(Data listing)
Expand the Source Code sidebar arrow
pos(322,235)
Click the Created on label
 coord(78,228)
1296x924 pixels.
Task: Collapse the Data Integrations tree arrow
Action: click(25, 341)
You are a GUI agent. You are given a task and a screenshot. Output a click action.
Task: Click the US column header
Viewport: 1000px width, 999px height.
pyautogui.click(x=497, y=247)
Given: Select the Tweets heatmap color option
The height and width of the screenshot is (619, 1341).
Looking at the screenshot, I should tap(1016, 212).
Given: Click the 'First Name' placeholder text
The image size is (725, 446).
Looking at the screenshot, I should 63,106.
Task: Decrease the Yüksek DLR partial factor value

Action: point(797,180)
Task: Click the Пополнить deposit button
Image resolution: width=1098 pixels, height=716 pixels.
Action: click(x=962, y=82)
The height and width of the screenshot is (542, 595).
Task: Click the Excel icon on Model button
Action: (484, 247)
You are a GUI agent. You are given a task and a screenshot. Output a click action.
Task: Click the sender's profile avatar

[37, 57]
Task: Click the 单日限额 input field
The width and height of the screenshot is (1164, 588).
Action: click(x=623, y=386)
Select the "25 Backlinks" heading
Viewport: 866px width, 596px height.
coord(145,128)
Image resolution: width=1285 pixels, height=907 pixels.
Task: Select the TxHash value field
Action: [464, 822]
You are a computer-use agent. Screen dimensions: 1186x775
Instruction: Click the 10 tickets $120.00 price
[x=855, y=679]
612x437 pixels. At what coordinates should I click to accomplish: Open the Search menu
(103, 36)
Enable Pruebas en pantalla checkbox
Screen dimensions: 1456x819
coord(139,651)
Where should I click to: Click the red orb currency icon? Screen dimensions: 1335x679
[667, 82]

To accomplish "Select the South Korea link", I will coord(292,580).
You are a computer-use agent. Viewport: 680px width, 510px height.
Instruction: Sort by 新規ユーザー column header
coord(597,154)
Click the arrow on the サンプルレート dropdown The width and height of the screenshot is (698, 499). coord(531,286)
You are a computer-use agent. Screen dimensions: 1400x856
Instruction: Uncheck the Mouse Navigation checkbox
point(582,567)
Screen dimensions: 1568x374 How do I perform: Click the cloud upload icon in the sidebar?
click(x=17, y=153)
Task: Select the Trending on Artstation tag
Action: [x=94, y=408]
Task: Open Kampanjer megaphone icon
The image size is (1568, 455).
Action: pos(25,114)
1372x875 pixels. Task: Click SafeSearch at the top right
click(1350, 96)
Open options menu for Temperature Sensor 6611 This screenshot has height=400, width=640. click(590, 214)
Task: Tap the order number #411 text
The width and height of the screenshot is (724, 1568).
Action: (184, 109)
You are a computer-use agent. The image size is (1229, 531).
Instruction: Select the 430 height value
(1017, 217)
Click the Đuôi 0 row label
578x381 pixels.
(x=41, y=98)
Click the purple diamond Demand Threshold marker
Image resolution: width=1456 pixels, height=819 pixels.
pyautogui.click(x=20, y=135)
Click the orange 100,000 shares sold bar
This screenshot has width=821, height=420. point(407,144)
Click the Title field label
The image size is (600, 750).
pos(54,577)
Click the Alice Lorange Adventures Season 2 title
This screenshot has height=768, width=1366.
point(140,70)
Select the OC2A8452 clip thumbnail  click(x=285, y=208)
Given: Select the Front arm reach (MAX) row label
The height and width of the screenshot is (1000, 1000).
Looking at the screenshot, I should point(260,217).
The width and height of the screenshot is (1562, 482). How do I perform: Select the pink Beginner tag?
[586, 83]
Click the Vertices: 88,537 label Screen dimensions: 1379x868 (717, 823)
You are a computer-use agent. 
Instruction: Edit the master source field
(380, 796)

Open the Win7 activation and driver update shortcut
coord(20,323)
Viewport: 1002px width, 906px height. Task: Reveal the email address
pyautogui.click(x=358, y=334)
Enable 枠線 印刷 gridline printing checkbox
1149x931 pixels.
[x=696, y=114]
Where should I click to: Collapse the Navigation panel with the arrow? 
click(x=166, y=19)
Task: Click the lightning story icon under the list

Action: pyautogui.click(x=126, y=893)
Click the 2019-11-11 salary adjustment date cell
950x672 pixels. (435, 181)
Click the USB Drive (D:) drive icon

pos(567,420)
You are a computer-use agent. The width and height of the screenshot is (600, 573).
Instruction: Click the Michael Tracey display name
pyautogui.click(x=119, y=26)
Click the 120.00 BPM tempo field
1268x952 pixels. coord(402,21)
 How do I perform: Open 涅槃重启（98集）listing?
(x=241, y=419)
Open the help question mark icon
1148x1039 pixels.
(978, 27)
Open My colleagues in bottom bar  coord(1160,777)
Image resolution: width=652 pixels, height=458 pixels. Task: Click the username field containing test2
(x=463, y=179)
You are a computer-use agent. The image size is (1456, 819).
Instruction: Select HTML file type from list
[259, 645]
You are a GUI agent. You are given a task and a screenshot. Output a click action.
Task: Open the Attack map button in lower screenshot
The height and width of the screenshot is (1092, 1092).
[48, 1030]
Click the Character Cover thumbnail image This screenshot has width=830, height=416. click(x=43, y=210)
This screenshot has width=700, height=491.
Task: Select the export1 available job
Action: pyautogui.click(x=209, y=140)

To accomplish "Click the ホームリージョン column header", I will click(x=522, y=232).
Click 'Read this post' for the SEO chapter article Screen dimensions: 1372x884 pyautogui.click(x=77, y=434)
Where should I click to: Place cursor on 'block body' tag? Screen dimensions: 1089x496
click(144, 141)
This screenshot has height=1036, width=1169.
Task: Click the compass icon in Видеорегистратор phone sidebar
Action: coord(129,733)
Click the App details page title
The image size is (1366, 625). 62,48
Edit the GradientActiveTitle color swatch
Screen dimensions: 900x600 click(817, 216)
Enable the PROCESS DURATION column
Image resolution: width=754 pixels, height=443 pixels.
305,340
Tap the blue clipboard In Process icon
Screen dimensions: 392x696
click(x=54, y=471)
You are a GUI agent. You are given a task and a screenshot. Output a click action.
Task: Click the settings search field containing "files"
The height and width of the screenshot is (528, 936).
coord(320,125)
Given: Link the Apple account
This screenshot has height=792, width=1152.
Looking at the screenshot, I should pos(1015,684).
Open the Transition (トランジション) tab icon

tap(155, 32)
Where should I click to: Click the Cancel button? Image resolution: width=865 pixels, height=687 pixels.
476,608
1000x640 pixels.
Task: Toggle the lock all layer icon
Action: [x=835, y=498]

### Given task
Reproduce the lines above, switching every occurrence of "GUI agent" to "screen agent" and leaving everything else unchanged.

### Exercise response
Expand the Source Code sidebar arrow
pos(322,235)
Click the Created on label
 coord(78,228)
1296x924 pixels.
Task: Collapse the Data Integrations tree arrow
Action: click(25, 341)
You are a screen agent. You are given a task and a screenshot. Output a click action.
Task: Click the US column header
Viewport: 1000px width, 999px height.
pyautogui.click(x=497, y=247)
Given: Select the Tweets heatmap color option
The height and width of the screenshot is (619, 1341).
Looking at the screenshot, I should tap(1016, 212).
Given: Click the 'First Name' placeholder text
The image size is (725, 446).
Looking at the screenshot, I should 63,106.
Task: Decrease the Yüksek DLR partial factor value

Action: point(797,180)
Task: Click the Пополнить deposit button
Image resolution: width=1098 pixels, height=716 pixels.
Action: click(x=962, y=82)
The height and width of the screenshot is (542, 595).
Task: Click the Excel icon on Model button
Action: (484, 247)
You are a screen agent. You are given a task and a screenshot. Output a click action.
Task: Click the sender's profile avatar

[37, 57]
Task: Click the 单日限额 input field
The width and height of the screenshot is (1164, 588).
Action: click(x=623, y=386)
Select the "25 Backlinks" heading
Viewport: 866px width, 596px height.
coord(145,128)
Image resolution: width=1285 pixels, height=907 pixels.
Task: Select the TxHash value field
Action: [464, 822]
You are a computer-use agent. Screen dimensions: 1186x775
Instruction: Click the 10 tickets $120.00 price
[x=855, y=679]
612x437 pixels. At what coordinates should I click to accomplish: Open the Search menu
(103, 36)
Enable Pruebas en pantalla checkbox
Screen dimensions: 1456x819
coord(139,651)
Where should I click to: Click the red orb currency icon? Screen dimensions: 1335x679
[667, 82]

To accomplish "Select the South Korea link", I will coord(292,580).
You are a computer-use agent. Viewport: 680px width, 510px height.
Instruction: Sort by 新規ユーザー column header
coord(597,154)
Click the arrow on the サンプルレート dropdown The width and height of the screenshot is (698, 499). coord(531,286)
You are a computer-use agent. Screen dimensions: 1400x856
Instruction: Uncheck the Mouse Navigation checkbox
point(582,567)
Screen dimensions: 1568x374 How do I perform: Click the cloud upload icon in the sidebar?
click(x=17, y=153)
Task: Select the Trending on Artstation tag
Action: [x=94, y=408]
Task: Open Kampanjer megaphone icon
The image size is (1568, 455).
Action: pos(25,114)
1372x875 pixels. Task: Click SafeSearch at the top right
click(1350, 96)
Open options menu for Temperature Sensor 6611 This screenshot has height=400, width=640. click(590, 214)
Task: Tap the order number #411 text
The width and height of the screenshot is (724, 1568).
Action: (184, 109)
You are a computer-use agent. The image size is (1229, 531).
Instruction: Select the 430 height value
(1017, 217)
Click the Đuôi 0 row label
578x381 pixels.
(x=41, y=98)
Click the purple diamond Demand Threshold marker
Image resolution: width=1456 pixels, height=819 pixels.
pyautogui.click(x=20, y=135)
Click the orange 100,000 shares sold bar
This screenshot has width=821, height=420. point(407,144)
Click the Title field label
The image size is (600, 750).
pos(54,577)
Click the Alice Lorange Adventures Season 2 title
This screenshot has height=768, width=1366.
point(140,70)
Select the OC2A8452 clip thumbnail  click(x=285, y=208)
Given: Select the Front arm reach (MAX) row label
The height and width of the screenshot is (1000, 1000).
Looking at the screenshot, I should point(260,217).
The width and height of the screenshot is (1562, 482). How do I perform: Select the pink Beginner tag?
[586, 83]
Click the Vertices: 88,537 label Screen dimensions: 1379x868 (717, 823)
You are a computer-use agent. 
Instruction: Edit the master source field
(380, 796)

Open the Win7 activation and driver update shortcut
coord(20,323)
Viewport: 1002px width, 906px height. Task: Reveal the email address
pyautogui.click(x=358, y=334)
Enable 枠線 印刷 gridline printing checkbox
1149x931 pixels.
[x=696, y=114]
Where should I click to: Collapse the Navigation panel with the arrow? 
click(x=166, y=19)
Task: Click the lightning story icon under the list

Action: pyautogui.click(x=126, y=893)
Click the 2019-11-11 salary adjustment date cell
950x672 pixels. (435, 181)
Click the USB Drive (D:) drive icon

pos(567,420)
You are a computer-use agent. The width and height of the screenshot is (600, 573).
Instruction: Click the Michael Tracey display name
pyautogui.click(x=119, y=26)
Click the 120.00 BPM tempo field
1268x952 pixels. coord(402,21)
 How do I perform: Open 涅槃重启（98集）listing?
(x=241, y=419)
Open the help question mark icon
1148x1039 pixels.
(978, 27)
Open My colleagues in bottom bar  coord(1160,777)
Image resolution: width=652 pixels, height=458 pixels. Task: Click the username field containing test2
(x=463, y=179)
You are a computer-use agent. The image size is (1456, 819).
Instruction: Select HTML file type from list
[259, 645]
You are a screen agent. You are given a task and a screenshot. Output a click action.
Task: Open the Attack map button in lower screenshot
The height and width of the screenshot is (1092, 1092).
[48, 1030]
Click the Character Cover thumbnail image This screenshot has width=830, height=416. click(x=43, y=210)
This screenshot has width=700, height=491.
Task: Select the export1 available job
Action: pyautogui.click(x=209, y=140)

To accomplish "Click the ホームリージョン column header", I will click(x=522, y=232).
Click 'Read this post' for the SEO chapter article Screen dimensions: 1372x884 pyautogui.click(x=77, y=434)
Where should I click to: Place cursor on 'block body' tag? Screen dimensions: 1089x496
click(144, 141)
This screenshot has height=1036, width=1169.
Task: Click the compass icon in Видеорегистратор phone sidebar
Action: coord(129,733)
Click the App details page title
The image size is (1366, 625). 62,48
Edit the GradientActiveTitle color swatch
Screen dimensions: 900x600 click(817, 216)
Enable the PROCESS DURATION column
Image resolution: width=754 pixels, height=443 pixels.
305,340
Tap the blue clipboard In Process icon
Screen dimensions: 392x696
click(x=54, y=471)
You are a screen agent. You are given a task and a screenshot. Output a click action.
Task: Click the settings search field containing "files"
The height and width of the screenshot is (528, 936).
coord(320,125)
Given: Link the Apple account
This screenshot has height=792, width=1152.
Looking at the screenshot, I should pos(1015,684).
Open the Transition (トランジション) tab icon

tap(155, 32)
Where should I click to: Click the Cancel button? Image resolution: width=865 pixels, height=687 pixels.
476,608
1000x640 pixels.
Task: Toggle the lock all layer icon
Action: [x=835, y=498]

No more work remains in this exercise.